Wills and lifetime giving

According to the financial advice website unbiased.co.uk, 58 per cent of adults do not have a Will. The most common reasons cited include ‘never getting round to it’ and ‘complicated family situation’, with one in ten also stating that the cost deterred them. However, preparing a professionally drawn Will now can avoid difficulties and expense in the future. The families of those who choose the DIY route often find that even small mistakes can lead to big problems in dealing with a deceased person’s estate.

  • Why make a Will?

      If you die without leaving a valid Will, then a set of provisions called “the Intestacy Rules” will apply. These determine who will get the assets in your estate. The Rules may not necessarily produce the results you would have wanted or meet with your family’s expectations. This is particularly true if you have not been wed or gone through a civil partnership ceremony – the Rules give nothing at all to unmarried couples. Even your surviving spouse/civil partner is only entitled outright to the first £250,000 if you have children. Given the high property prices in the south east, many spouses who die intestate may not be able to leave the whole family home to the survivor. Even worse, unmarried partners may be left with nothing at all. For all these reasons, the need for a valid Will has never been greater.

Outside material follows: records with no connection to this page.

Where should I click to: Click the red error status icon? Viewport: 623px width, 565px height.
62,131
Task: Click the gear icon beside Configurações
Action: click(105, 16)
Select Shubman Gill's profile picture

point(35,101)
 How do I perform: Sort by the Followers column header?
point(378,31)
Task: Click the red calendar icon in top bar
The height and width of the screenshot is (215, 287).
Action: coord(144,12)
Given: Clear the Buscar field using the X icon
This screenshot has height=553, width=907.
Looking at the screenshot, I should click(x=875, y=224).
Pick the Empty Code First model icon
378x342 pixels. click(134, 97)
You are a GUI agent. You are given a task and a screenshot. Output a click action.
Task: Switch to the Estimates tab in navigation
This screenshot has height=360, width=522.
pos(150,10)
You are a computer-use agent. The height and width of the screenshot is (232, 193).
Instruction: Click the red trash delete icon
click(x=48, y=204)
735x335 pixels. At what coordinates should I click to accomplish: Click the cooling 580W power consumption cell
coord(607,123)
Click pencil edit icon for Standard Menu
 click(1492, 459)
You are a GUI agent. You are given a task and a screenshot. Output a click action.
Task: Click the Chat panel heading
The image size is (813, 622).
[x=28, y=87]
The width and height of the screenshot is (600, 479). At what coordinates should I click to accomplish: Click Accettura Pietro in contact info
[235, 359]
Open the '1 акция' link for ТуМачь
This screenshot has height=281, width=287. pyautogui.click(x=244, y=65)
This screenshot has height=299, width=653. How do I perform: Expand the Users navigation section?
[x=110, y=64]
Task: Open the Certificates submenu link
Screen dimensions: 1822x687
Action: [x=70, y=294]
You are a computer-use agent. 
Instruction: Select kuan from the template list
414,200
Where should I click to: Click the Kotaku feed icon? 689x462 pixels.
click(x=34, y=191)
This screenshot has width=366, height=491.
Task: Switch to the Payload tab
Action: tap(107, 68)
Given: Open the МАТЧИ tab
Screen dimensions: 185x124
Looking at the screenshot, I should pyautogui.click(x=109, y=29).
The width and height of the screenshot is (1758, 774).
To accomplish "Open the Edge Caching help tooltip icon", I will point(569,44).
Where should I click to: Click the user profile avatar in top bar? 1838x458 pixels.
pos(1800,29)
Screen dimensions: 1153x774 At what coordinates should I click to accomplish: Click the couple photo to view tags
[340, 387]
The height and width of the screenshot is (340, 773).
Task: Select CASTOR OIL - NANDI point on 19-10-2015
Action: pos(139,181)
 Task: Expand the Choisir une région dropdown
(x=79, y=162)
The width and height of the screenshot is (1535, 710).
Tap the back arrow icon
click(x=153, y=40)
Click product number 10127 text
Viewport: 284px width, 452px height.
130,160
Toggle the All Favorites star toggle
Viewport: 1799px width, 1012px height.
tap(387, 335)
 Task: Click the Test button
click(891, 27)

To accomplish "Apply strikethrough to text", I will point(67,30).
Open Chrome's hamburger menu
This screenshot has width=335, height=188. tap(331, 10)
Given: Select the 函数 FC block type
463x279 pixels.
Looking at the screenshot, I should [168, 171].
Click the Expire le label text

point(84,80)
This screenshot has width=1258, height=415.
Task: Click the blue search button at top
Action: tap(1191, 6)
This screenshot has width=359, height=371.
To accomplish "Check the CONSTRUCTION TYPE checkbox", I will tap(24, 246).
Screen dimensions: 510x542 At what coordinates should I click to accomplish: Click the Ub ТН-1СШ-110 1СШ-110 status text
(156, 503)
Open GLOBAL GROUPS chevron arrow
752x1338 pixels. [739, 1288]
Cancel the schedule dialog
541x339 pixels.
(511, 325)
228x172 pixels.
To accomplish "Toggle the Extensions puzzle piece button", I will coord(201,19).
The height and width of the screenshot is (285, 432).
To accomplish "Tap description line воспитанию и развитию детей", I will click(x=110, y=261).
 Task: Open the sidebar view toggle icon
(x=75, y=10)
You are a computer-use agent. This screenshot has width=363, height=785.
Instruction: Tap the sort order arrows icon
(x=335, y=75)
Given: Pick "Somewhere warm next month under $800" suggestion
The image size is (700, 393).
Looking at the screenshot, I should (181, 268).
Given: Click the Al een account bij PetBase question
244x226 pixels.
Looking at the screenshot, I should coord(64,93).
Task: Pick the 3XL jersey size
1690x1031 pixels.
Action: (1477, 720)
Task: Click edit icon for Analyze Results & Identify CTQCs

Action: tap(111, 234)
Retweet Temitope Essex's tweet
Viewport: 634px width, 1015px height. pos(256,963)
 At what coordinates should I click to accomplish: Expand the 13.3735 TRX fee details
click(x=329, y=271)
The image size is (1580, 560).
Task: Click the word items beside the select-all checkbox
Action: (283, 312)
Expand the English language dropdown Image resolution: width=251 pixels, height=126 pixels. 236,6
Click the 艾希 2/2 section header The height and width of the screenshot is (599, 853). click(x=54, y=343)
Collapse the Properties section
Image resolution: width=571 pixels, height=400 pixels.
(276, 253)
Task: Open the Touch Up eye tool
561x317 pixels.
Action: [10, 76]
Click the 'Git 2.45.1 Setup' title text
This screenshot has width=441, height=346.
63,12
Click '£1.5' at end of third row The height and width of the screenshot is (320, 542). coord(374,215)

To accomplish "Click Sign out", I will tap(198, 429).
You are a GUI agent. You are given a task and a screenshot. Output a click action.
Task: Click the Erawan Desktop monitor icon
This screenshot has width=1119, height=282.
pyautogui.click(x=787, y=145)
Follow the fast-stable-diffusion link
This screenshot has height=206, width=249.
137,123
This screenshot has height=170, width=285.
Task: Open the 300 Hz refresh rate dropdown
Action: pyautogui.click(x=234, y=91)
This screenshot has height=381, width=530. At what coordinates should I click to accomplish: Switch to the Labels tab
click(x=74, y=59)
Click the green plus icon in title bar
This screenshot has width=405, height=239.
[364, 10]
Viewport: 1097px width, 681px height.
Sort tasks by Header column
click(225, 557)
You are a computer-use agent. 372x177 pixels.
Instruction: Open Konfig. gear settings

  • Common mistakes and misconceptions

      It is recommended that professional advice is sought before any steps are taken to prepare a Will or attempt to remove assets in order to reduce a potential Inheritance Tax liability.

      A few common examples include; failing to sign the Will or have it witnessed correctly; a beneficiary acting as witness; making invalid amendments to the Will; failing to clearly set out their intentions; and even placing it where nobody can find it.

      In all these examples money from your estate can be unnecessarily frittered away on legal expenses to reconcile these issues, which could have been avoided by having a simple Will made in the first instance.

  • Gifts

      There are simple methods of lifetime tax planning that are exempt from Inheritance Tax because of the type of gift or the reason for making it, and these include:

      • An annual exemption of £3,000 capital in each tax year can be made without being brought into account for Inheritance Tax purposes. This can also be brought forward for one year if unused.
      • Wedding gifts up to £5,000 depending on the relationship to the person getting married
      • Small gifts of up to £250 to as many people as you like in any one tax year (but you cannot give a larger sum or combine the gift with an annual allowance or wedding / civil partnership ceremony gift exemption).
      • “Regular expenditure out of normal income” gifts can be made free of inheritance tax if regular payments by way of gift can be shown to be paid from income without reducing the donor’s ability to maintain his or her usual standard of living.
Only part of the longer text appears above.